**Excerpt to read:**
# # # # #

My doorman is silently judging me
I never thought I’d say this, but here it is: I have a doorman. Well, technically I have a part-time doorman. And he is silently judging me.
Let me explain how I ended up with a doorman. I’ve lived in plenty of crappy New York City apartments, and had many crazy roommates. In most of my apartments, I didn’t even have a super, let alone a doorman. I did have a super when I lived in my sixth-floor walkup apartment in Manhattan, but he and I had different ideas about what a super should do. My idea was that the super should fix things upon request, his idea was that he should hit on the tenants and that there should be an exchange of sexual favors for work done.
When I first met my husband, I was living in a two-bedroom apartment in Brooklyn with a roommate and my two cats. My husband was also living in a two-bedroom apartment with a roommate, but shortly after we met, his lease was up and he moved into a studio apartment by himself. Well, it was more like a “junior 1 bedroom,” as the real estate agents would say - it had a front room and a back room but no actual door in between them, just an open doorway. By the time my lease was up (and my roommate had disappeared), my husband and I had decided to move in together, and were trying to decide whether to stay in my apartment or his. Both had their pros and cons - my apartment was bigger, but the rent was more and it was further from the subway. Not to mention that all the windows were stuck shut, the shower went scalding hot/freezing cold about twelve times in five minutes, the ceiling in the bathroom was collapsing, the entire apartment slanted, and in the bedroom the ceilings were about six feet tall. The apartment, being on the top floor, was also about 100 degrees in the summer time. My husband’s apartment was much smaller, but also much cheaper, and had a lovely garden out back. Unlike my absentee landlord, who I’d never even actually met and who never made any repairs to my apartment, my husband’s landlords lived right upstairs in the rest of the brownstone, where they had lived for about 20 years. Of course what I didn’t realize at the time was that this was actually a detriment, and not a bonus. I didn’t know that there was also a collapsing ceiling on the horizon in that apartment.

# # # # #

Rows pointing to text and elements
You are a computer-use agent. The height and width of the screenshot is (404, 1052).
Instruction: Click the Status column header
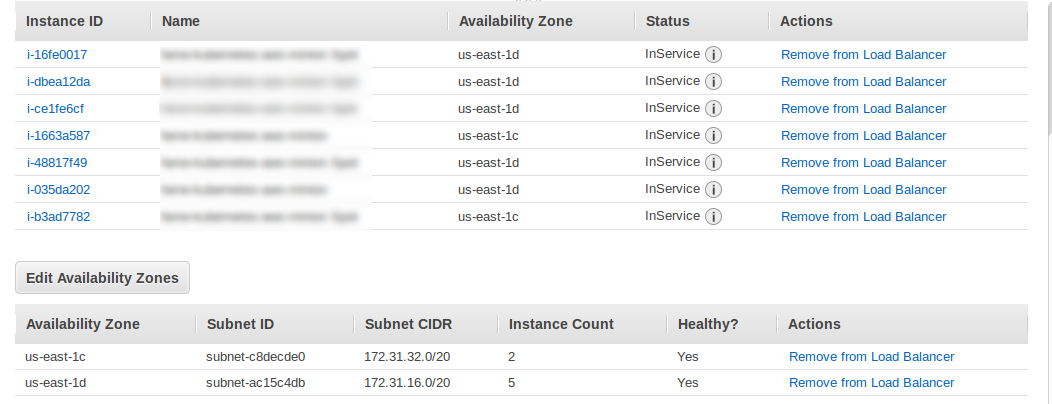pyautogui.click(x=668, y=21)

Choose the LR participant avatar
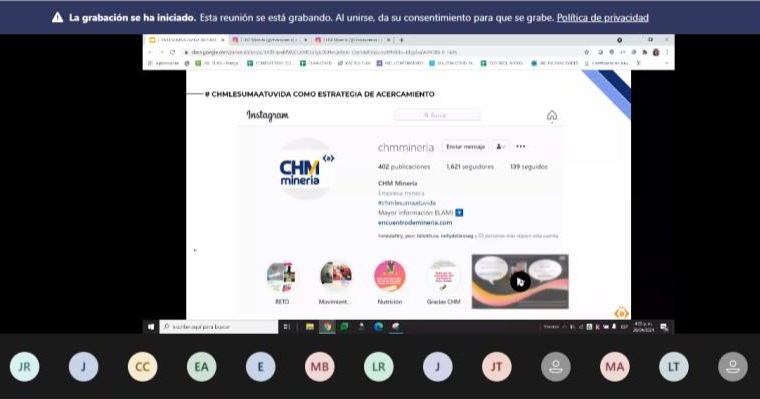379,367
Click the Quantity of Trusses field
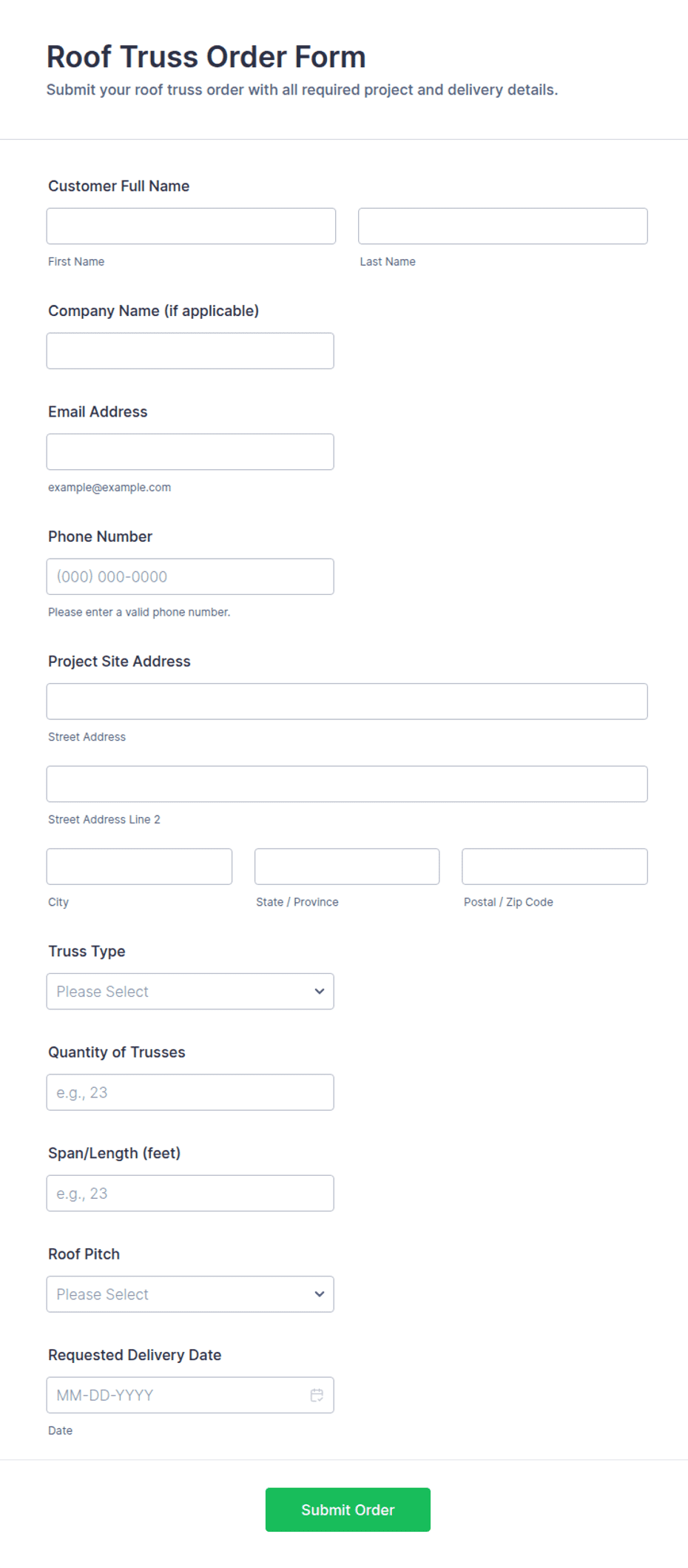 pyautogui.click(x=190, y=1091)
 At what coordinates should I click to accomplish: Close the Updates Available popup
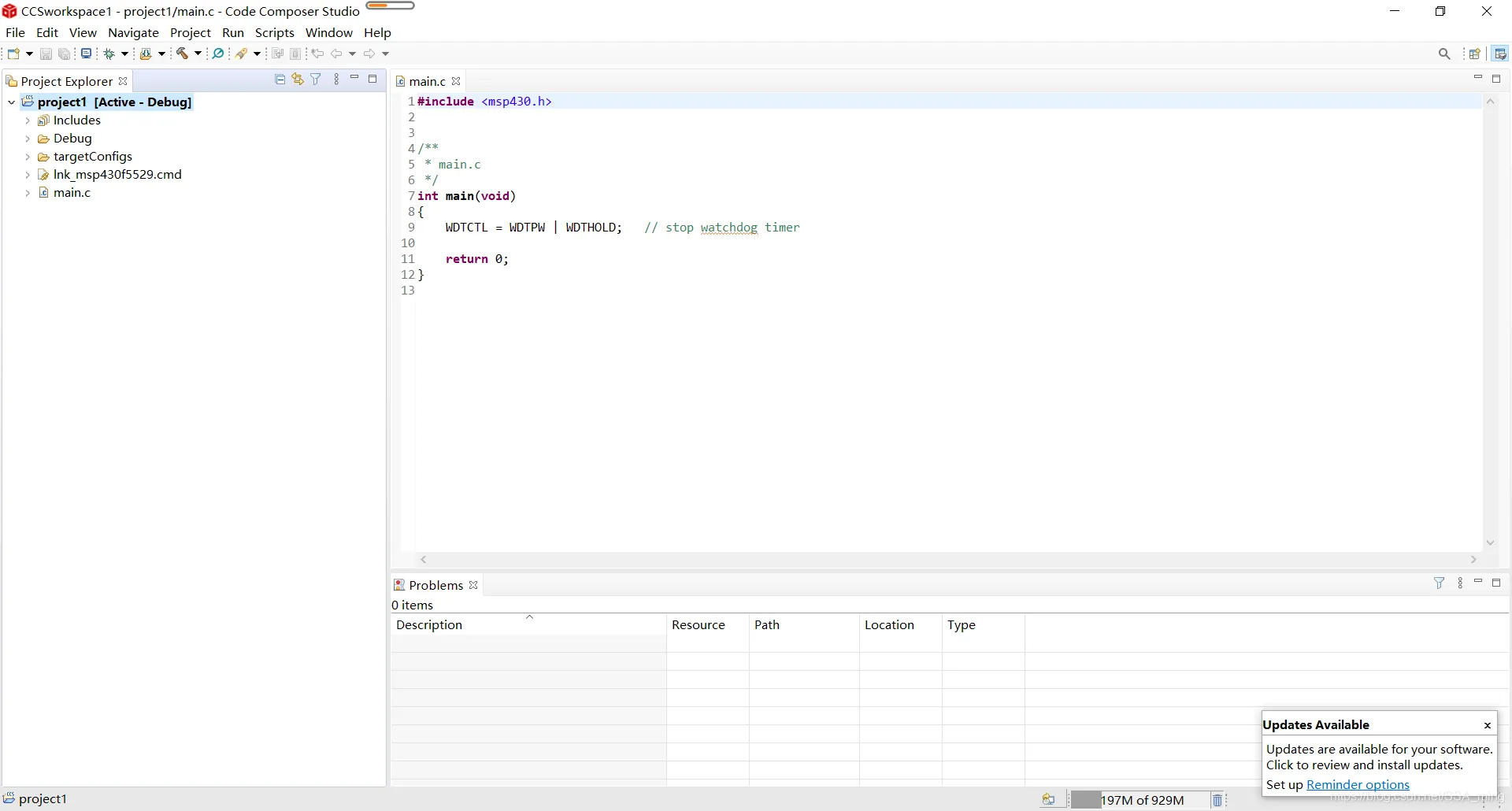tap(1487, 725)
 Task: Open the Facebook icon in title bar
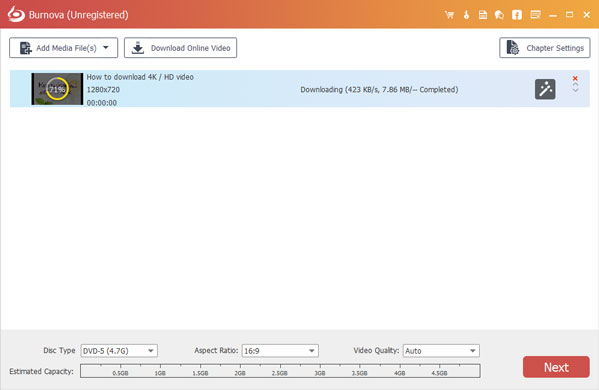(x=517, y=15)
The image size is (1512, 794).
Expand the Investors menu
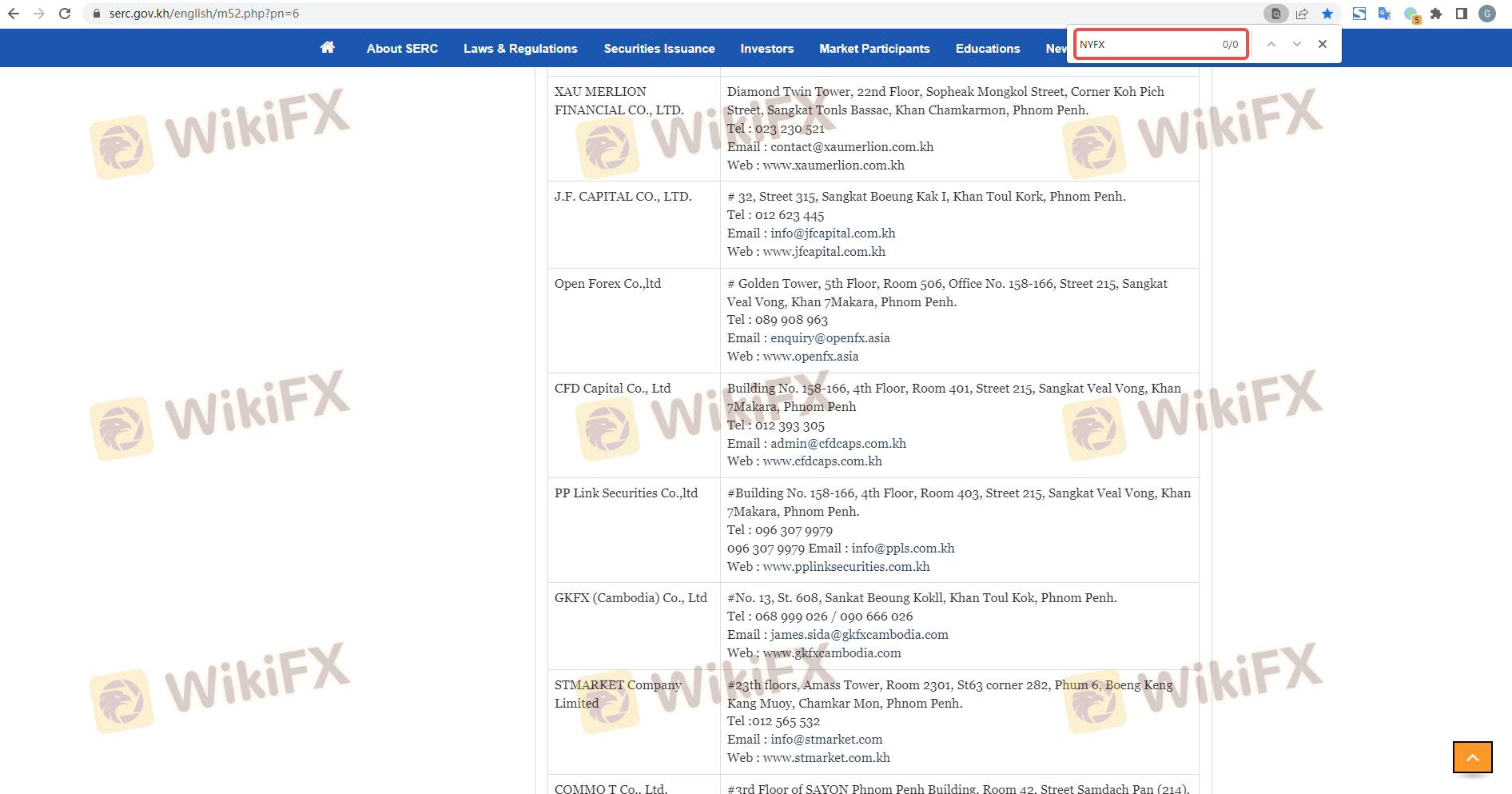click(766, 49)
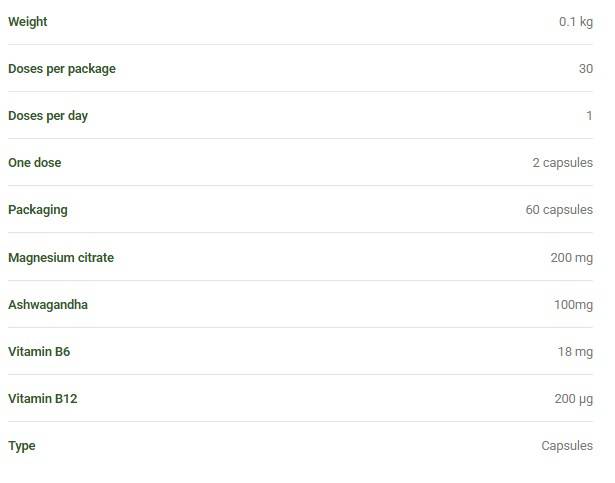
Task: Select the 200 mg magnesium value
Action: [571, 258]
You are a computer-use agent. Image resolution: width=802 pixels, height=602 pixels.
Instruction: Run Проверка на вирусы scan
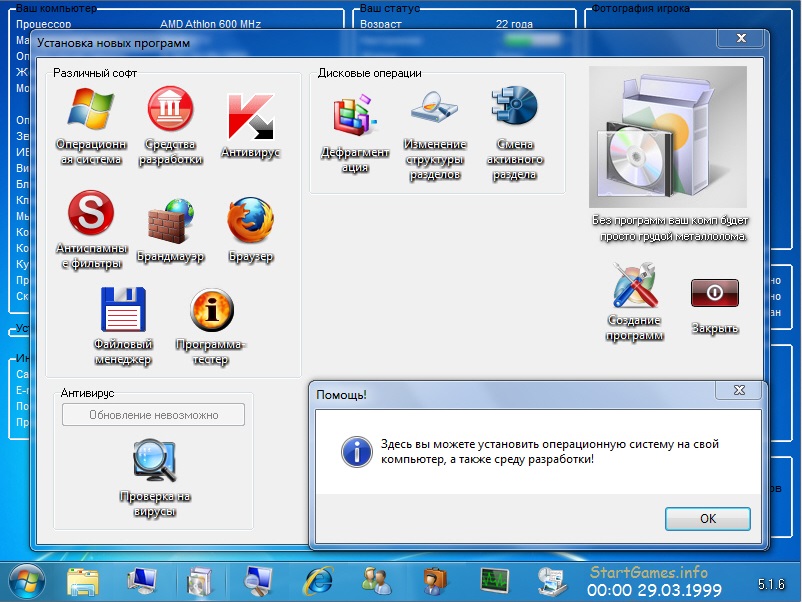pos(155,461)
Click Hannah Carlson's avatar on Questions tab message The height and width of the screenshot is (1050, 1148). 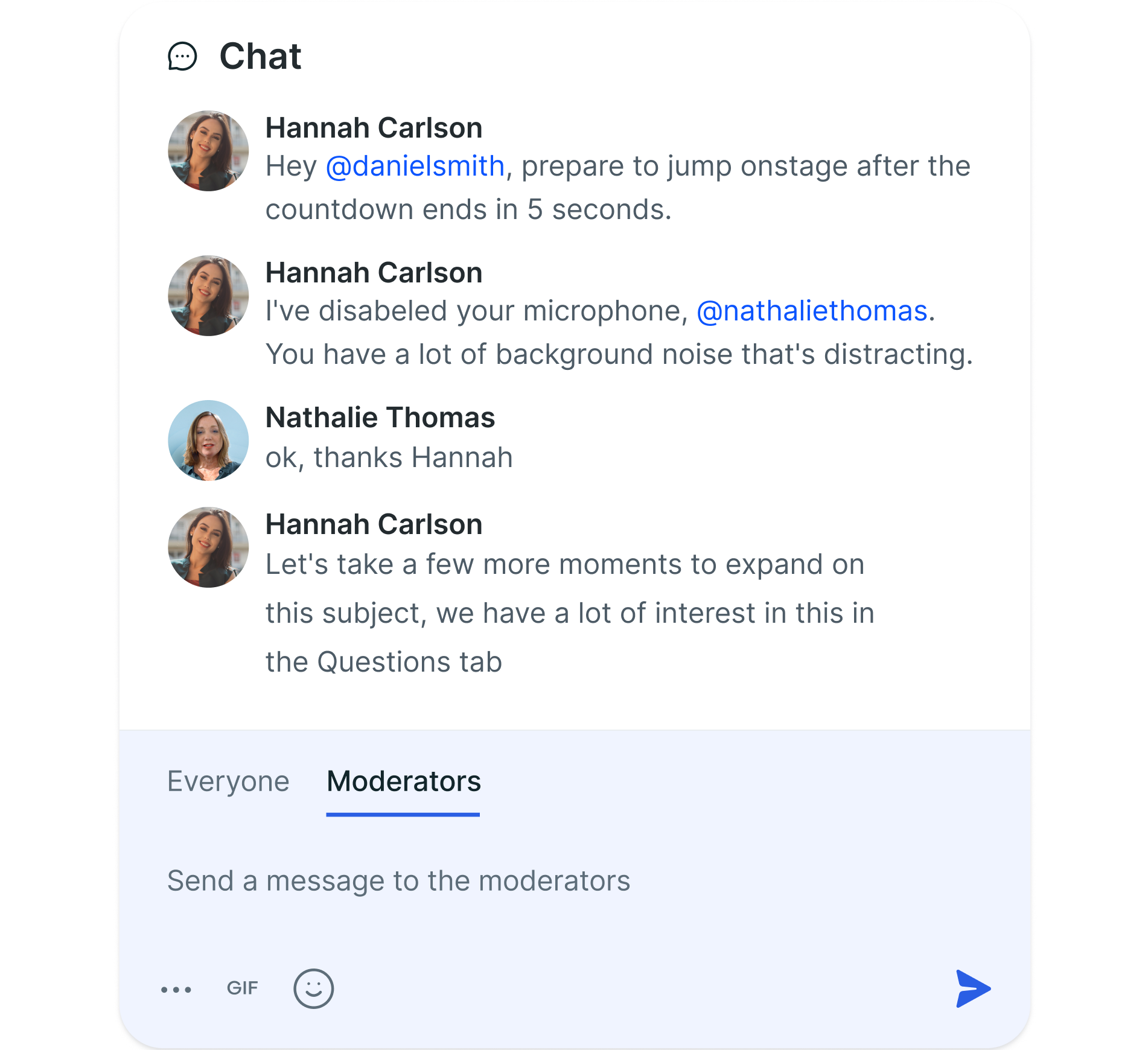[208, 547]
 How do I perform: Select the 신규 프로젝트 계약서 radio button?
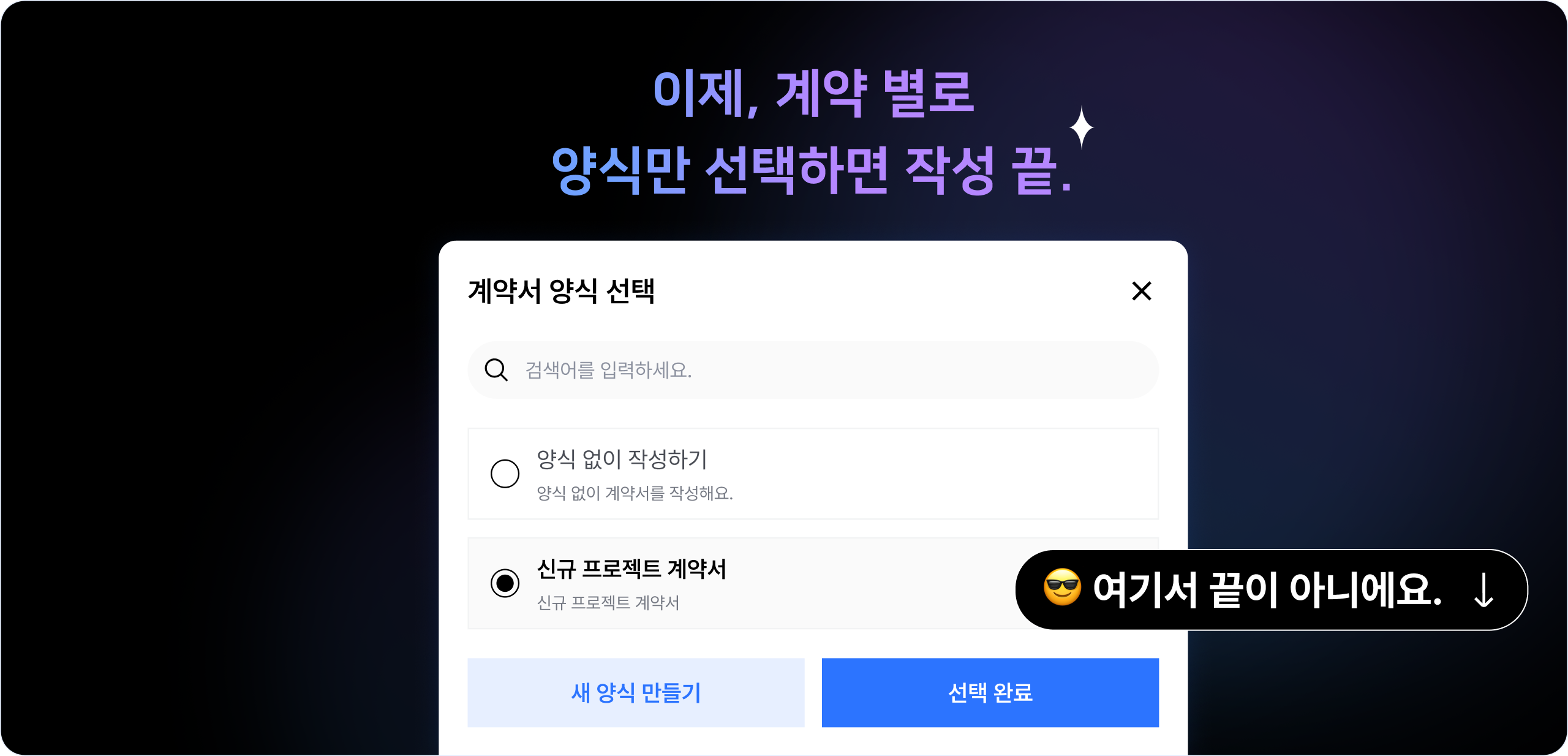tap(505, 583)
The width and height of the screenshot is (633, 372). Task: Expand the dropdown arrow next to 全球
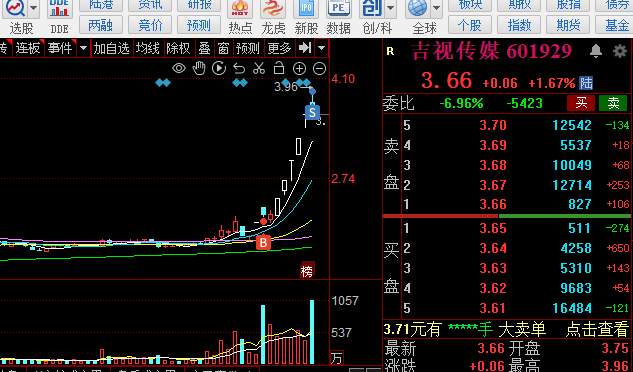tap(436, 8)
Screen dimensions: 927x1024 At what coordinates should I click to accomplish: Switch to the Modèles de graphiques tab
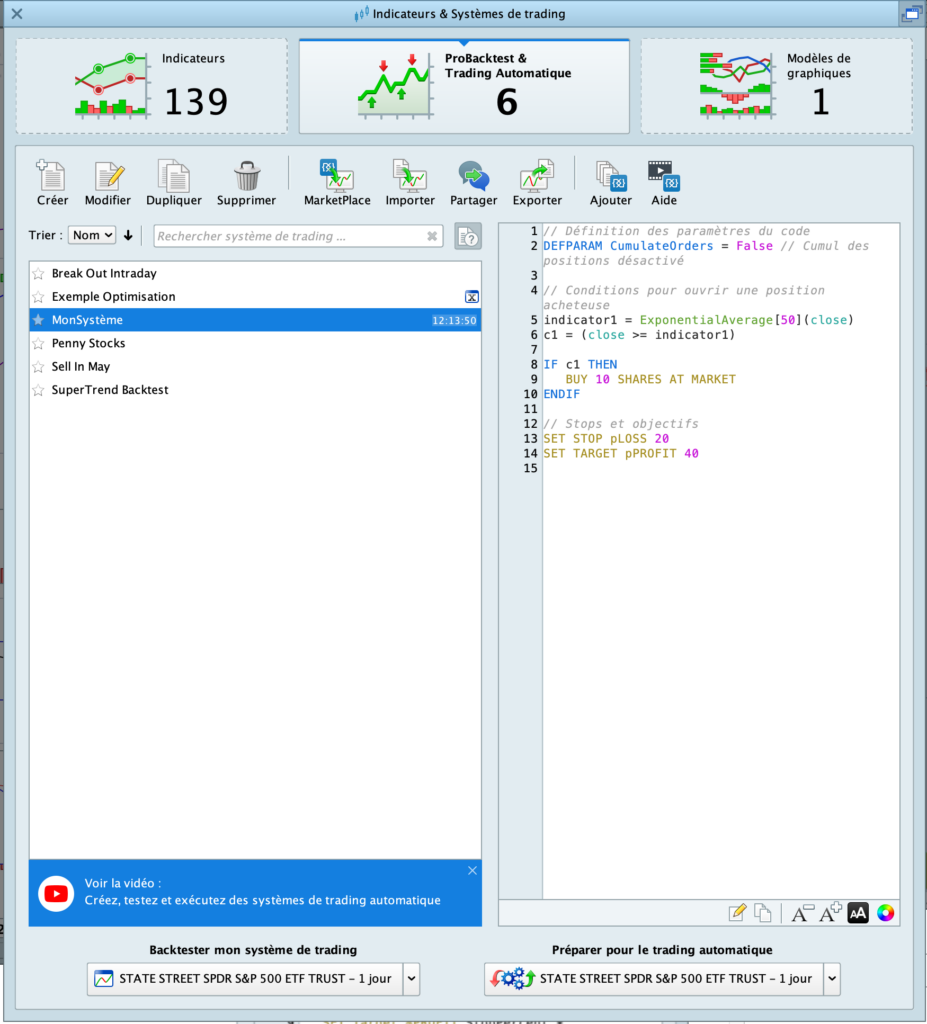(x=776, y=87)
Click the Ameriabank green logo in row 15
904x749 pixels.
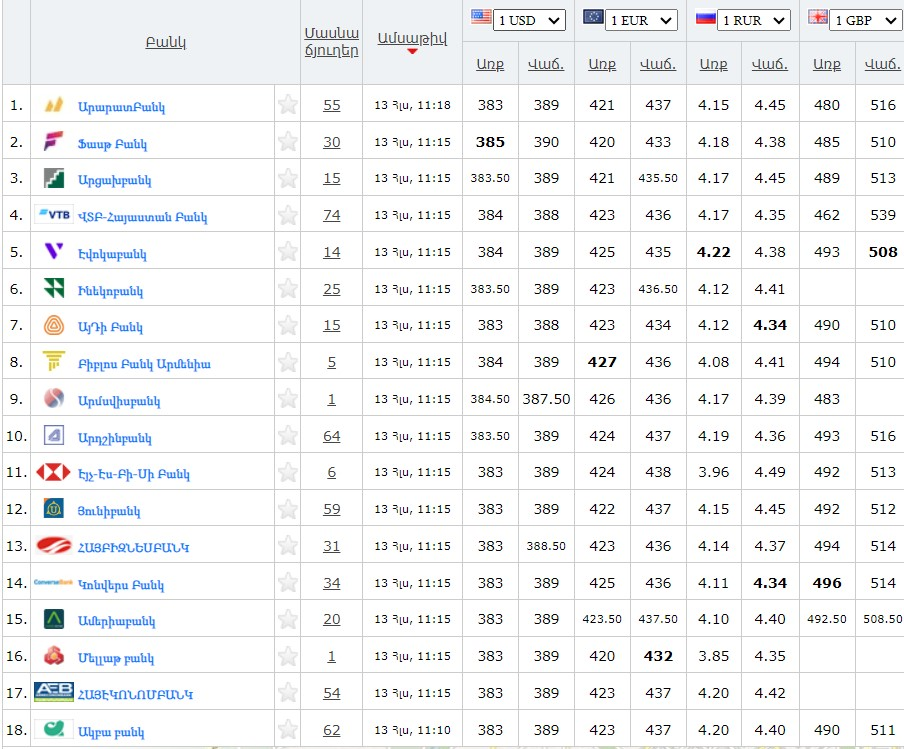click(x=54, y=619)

# # # # #

**Job 1:** Repeat the doorman piece in full, word for word.
**Job 2:** Format the rows as a JSON list of strings, one per line, beginning with the line that contains "How do I perform: Select" and continuing through the final line of the rows. Leave out blank lines and the pictures.

**Problem solution 1:**
My doorman is silently judging me
I never thought I’d say this, but here it is: I have a doorman. Well, technically I have a part-time doorman. And he is silently judging me.
Let me explain how I ended up with a doorman. I’ve lived in plenty of crappy New York City apartments, and had many crazy roommates. In most of my apartments, I didn’t even have a super, let alone a doorman. I did have a super when I lived in my sixth-floor walkup apartment in Manhattan, but he and I had different ideas about what a super should do. My idea was that the super should fix things upon request, his idea was that he should hit on the tenants and that there should be an exchange of sexual favors for work done.
When I first met my husband, I was living in a two-bedroom apartment in Brooklyn with a roommate and my two cats. My husband was also living in a two-bedroom apartment with a roommate, but shortly after we met, his lease was up and he moved into a studio apartment by himself. Well, it was more like a “junior 1 bedroom,” as the real estate agents would say - it had a front room and a back room but no actual door in between them, just an open doorway. By the time my lease was up (and my roommate had disappeared), my husband and I had decided to move in together, and were trying to decide whether to stay in my apartment or his. Both had their pros and cons - my apartment was bigger, but the rent was more and it was further from the subway. Not to mention that all the windows were stuck shut, the shower went scalding hot/freezing cold about twelve times in five minutes, the ceiling in the bathroom was collapsing, the entire apartment slanted, and in the bedroom the ceilings were about six feet tall. The apartment, being on the top floor, was also about 100 degrees in the summer time. My husband’s apartment was much smaller, but also much cheaper, and had a lovely garden out back. Unlike my absentee landlord, who I’d never even actually met and who never made any repairs to my apartment, my husband’s landlords lived right upstairs in the rest of the brownstone, where they had lived for about 20 years. Of course what I didn’t realize at the time was that this was actually a detriment, and not a bonus. I didn’t know that there was also a collapsing ceiling on the horizon in that apartment.

**Problem solution 2:**
[
  " How do I perform: Select the 신규 프로젝트 계약서 radio button?",
  "tap(505, 583)",
  "The width and height of the screenshot is (633, 372). Task: Expand the dropdown arrow next to 全球",
  "tap(436, 8)",
  "Screen dimensions: 927x1024 At what coordinates should I click to accomplish: Switch to the Modèles de graphiques tab",
  "(x=776, y=87)",
  "Click the Ameriabank green logo in row 15",
  "904x749 pixels.",
  "click(x=54, y=619)"
]